───── PROVIDED TEXT

He was about 20 - just the right age to be called up in any European war arising in the next two decades. Would a European Union reduce that risk, or not? What choice was he making?

'Not interested,' he said. 'Nothing to do with me.' Was he employed, or unemployed, to be so disconnected from events? His blue eyes flickered up and down the street. 'I'm a burglar.'

Down the road three more young men were hanging around on a street corner. All denied they were local. One said, in a strong south London accent, that he came from Liverpool. 'Europe's complete shit, innit.' So what problem in their lives needed a political solution? 'Too much police about,' the youngest said.

Battersea is one of the tougher parts of the most marginal Labour Euro-constituency, but one which also holds plenty of leafy middle- class suburbs, including Wimbledon and Putney. But the debate still does not seem to be focused on European issues.

The appearance of Lord Tebbit in the old Battersea Town Hall on Wednesday night, to warn against the dangers of federalism, drew an audience of only around 150 staunch Conservative activists out of an electorate numbering 479,246. There were no demonstrators, no hecklers passionate to sell the glories of a Union.

'I saw in a recent poll that I'm in the one per cent of the population that knows who is president, the site of the European Parliament, its majority party and the name of their MEP,' said Adrian Fannon, a member of the Tooting Conservative Association. 'The people who are most concerned about Europe are the Euro- sceptics, and they are probably not going to vote Conservative.'

They are more likely to do so in London South West than elsewhere. Philip Treleaven, a professor in computer science at University College, London, is a strongly anti-federalist Tory Euro-candidate, and therefore the only one supported by Lord Tebbit. He was selected on the night Britain left the Exchange Rate Mechanism.

──────────
───── THE DATA

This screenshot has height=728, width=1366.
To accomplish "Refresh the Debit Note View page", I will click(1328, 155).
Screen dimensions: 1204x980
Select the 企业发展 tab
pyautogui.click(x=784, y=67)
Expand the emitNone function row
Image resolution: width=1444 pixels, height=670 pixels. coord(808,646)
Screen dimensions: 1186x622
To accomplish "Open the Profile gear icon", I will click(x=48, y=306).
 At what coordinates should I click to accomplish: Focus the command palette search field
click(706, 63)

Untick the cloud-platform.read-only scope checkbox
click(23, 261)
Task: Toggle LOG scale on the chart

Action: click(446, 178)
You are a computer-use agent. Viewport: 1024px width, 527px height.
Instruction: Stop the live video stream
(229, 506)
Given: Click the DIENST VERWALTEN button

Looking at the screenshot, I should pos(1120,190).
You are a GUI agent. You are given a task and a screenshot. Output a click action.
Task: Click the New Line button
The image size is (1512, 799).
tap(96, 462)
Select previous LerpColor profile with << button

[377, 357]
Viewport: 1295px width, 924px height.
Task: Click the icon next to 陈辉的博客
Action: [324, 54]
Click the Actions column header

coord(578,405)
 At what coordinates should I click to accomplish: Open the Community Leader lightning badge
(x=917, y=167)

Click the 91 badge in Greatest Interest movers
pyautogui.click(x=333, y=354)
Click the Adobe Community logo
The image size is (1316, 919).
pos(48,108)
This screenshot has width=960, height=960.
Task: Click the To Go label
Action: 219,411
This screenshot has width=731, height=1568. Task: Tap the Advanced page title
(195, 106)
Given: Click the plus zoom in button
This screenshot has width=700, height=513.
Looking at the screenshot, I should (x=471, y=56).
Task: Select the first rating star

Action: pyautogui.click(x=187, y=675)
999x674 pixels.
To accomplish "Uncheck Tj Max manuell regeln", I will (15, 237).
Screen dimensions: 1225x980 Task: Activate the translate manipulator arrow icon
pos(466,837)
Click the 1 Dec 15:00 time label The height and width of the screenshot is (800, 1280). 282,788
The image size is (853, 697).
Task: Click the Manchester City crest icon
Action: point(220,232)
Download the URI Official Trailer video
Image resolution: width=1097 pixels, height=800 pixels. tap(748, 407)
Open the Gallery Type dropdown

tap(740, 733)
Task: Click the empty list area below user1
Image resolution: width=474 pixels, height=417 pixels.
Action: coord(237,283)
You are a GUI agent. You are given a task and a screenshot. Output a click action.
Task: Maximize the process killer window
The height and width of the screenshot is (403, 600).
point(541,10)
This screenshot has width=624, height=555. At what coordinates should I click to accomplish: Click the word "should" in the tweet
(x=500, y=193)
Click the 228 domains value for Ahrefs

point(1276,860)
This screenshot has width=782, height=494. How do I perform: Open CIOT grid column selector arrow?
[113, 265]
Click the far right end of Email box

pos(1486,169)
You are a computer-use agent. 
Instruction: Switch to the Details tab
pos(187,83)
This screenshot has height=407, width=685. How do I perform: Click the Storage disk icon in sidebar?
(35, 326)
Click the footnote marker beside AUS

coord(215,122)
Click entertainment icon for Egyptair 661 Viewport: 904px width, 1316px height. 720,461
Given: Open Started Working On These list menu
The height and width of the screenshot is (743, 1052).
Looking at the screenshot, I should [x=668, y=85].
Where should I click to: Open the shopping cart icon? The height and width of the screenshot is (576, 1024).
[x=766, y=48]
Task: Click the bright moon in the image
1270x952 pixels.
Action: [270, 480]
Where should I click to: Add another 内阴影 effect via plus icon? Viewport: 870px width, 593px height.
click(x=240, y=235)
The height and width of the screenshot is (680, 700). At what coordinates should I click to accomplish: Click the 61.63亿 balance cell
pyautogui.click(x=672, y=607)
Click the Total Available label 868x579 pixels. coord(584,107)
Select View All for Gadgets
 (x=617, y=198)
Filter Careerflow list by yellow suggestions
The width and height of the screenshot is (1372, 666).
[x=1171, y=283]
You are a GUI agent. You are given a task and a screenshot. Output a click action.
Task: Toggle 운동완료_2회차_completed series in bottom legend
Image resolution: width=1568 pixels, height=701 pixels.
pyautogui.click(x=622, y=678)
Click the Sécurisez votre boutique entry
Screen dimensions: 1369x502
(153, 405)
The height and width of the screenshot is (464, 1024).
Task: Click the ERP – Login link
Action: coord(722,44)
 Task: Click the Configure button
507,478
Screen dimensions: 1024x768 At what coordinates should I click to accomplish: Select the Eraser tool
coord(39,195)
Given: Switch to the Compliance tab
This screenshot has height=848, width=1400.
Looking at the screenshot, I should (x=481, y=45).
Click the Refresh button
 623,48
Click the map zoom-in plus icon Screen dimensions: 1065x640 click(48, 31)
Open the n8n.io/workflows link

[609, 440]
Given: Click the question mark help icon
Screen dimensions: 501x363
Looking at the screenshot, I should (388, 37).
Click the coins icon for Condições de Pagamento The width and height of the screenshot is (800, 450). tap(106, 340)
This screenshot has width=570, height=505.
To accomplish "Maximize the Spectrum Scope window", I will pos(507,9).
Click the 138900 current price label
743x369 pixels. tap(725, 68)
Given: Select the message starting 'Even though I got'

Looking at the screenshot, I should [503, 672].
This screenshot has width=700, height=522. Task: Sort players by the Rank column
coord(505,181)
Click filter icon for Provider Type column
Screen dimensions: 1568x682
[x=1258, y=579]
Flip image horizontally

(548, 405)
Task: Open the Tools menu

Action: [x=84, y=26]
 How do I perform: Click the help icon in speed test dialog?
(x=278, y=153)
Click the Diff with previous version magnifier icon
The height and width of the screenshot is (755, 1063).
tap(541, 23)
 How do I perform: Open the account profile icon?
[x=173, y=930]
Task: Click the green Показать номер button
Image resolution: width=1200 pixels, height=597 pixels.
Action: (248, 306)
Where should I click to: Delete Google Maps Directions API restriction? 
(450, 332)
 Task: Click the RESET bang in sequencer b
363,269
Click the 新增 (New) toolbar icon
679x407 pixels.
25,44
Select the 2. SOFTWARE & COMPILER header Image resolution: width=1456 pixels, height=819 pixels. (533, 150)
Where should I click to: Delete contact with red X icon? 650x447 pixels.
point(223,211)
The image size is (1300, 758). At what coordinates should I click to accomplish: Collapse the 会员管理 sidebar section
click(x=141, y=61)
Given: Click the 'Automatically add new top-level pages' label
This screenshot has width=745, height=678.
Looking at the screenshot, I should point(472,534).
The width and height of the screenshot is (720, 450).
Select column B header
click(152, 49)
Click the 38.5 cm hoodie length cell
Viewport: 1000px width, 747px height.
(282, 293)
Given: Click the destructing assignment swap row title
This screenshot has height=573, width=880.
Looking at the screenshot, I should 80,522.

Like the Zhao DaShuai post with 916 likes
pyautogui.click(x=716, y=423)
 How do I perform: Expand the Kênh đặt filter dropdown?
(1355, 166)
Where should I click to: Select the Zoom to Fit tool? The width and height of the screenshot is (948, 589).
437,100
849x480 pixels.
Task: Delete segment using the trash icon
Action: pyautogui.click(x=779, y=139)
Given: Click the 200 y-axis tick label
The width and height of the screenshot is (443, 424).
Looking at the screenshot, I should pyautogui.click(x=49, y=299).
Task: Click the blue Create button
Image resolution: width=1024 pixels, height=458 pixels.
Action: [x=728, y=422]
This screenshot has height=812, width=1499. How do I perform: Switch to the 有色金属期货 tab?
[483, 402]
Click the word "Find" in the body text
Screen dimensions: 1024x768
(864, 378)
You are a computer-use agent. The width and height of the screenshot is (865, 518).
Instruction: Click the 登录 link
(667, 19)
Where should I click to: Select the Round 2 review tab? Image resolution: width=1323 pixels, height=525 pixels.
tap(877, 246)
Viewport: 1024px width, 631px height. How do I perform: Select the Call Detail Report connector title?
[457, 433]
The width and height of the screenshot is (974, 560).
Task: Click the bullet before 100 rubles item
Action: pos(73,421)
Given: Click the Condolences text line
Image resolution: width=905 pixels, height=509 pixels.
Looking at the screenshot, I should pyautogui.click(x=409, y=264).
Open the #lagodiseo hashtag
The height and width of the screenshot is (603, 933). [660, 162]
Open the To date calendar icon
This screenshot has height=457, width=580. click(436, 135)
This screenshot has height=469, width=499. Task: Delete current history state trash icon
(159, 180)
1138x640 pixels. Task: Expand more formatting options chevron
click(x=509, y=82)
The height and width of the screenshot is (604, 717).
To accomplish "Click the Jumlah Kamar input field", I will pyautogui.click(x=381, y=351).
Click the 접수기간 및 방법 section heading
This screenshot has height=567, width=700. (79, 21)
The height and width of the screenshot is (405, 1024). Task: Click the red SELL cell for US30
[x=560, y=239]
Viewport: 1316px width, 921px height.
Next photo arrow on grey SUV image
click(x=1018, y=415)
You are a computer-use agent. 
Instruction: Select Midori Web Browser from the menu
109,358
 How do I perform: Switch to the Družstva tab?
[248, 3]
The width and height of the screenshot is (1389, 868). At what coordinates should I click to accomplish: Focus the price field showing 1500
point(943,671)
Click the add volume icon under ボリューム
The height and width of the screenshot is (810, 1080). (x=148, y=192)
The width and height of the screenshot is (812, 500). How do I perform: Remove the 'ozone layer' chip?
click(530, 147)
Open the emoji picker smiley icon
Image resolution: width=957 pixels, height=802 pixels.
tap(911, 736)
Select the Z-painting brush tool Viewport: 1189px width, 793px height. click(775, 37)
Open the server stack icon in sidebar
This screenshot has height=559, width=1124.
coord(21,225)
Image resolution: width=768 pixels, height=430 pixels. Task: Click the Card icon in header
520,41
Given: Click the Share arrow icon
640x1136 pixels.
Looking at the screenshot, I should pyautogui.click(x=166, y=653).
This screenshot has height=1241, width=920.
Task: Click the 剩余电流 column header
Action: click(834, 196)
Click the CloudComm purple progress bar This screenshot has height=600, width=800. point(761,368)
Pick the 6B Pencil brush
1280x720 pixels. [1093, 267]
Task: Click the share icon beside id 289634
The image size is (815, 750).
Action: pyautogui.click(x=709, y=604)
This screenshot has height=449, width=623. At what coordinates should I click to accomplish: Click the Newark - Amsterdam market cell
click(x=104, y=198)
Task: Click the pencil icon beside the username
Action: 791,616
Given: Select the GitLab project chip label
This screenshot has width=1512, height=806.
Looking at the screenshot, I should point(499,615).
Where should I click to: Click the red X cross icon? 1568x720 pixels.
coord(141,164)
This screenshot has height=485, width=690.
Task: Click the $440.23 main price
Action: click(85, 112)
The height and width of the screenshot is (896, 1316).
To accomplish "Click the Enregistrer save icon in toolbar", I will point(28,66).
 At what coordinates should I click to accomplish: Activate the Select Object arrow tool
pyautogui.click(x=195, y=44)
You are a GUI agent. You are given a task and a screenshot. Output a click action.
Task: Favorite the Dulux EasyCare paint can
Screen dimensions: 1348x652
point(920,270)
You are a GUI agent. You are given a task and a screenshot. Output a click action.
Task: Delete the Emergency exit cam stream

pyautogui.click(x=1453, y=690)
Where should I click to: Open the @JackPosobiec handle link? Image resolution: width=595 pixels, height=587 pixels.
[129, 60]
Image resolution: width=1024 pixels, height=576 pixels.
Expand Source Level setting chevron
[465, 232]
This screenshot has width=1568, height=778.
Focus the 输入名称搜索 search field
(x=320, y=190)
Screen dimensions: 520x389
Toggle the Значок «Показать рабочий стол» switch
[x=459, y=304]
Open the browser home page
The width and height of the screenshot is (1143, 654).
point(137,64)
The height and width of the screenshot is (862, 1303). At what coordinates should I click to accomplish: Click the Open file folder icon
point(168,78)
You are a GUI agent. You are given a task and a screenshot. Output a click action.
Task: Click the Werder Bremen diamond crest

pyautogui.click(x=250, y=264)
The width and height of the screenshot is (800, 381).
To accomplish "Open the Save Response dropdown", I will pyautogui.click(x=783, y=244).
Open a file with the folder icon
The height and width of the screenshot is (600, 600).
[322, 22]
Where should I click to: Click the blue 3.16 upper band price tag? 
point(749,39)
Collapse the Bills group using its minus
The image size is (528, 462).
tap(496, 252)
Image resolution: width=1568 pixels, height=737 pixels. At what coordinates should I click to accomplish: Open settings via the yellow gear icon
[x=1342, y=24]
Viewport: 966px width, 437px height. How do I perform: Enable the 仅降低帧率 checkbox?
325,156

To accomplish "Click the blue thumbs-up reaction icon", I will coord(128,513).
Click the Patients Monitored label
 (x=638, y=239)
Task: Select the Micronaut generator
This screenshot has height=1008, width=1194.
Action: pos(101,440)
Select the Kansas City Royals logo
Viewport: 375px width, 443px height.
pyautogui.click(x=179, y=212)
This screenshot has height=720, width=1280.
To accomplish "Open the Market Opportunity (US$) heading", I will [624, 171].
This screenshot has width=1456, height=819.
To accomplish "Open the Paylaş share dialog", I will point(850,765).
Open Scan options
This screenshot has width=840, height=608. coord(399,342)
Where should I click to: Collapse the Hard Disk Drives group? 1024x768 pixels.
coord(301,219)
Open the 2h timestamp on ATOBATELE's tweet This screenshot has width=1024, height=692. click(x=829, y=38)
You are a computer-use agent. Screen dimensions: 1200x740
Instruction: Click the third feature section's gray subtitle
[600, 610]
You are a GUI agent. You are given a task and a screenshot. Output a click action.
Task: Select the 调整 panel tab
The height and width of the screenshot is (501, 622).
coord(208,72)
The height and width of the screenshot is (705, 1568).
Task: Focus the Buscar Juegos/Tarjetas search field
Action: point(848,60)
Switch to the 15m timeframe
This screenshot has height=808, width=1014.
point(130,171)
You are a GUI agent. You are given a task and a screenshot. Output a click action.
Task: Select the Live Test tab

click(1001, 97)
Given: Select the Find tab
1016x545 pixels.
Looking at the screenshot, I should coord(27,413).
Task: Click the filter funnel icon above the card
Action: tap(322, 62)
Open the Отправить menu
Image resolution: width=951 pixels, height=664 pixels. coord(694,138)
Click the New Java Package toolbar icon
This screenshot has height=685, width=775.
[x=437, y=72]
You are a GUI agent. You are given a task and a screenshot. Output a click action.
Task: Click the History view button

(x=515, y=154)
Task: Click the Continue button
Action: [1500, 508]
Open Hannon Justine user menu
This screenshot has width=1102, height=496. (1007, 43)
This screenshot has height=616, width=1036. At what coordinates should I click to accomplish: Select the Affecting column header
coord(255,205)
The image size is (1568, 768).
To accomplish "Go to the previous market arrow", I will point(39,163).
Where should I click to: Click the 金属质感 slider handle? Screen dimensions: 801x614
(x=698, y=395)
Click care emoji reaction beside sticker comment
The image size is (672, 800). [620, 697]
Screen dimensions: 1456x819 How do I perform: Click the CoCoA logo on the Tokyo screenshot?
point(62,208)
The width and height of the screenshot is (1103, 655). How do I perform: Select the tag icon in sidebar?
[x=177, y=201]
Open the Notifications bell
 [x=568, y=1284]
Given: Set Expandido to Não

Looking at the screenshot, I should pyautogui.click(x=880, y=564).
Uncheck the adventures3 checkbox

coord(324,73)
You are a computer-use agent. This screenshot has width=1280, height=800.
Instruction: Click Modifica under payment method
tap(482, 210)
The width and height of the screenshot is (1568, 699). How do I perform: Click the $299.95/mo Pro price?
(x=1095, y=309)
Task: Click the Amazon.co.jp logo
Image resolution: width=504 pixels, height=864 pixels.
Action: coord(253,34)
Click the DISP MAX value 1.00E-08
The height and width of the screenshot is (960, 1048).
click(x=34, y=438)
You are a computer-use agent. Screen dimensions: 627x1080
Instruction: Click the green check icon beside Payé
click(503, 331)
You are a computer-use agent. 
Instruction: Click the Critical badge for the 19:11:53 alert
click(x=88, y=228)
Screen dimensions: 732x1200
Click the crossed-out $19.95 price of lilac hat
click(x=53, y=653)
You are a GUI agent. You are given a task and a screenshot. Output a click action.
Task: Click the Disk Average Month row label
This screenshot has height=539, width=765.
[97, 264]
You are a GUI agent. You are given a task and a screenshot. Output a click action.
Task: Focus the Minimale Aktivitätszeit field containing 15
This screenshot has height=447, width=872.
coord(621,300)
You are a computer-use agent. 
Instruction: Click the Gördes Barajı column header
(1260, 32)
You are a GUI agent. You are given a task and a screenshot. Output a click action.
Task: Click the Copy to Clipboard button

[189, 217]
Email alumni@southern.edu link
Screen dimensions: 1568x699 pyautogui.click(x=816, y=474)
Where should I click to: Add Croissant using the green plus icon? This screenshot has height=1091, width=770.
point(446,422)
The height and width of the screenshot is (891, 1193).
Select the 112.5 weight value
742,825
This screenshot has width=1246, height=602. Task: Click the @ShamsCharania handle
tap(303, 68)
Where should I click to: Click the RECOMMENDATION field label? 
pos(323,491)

──────────

# PROBLEM DETAILS:
List every person named in the Battersea excerpt. The records were taken from a different source than the text.

# WRITTEN ANSWER:
Lord Tebbit, Adrian Fannon, Philip Treleaven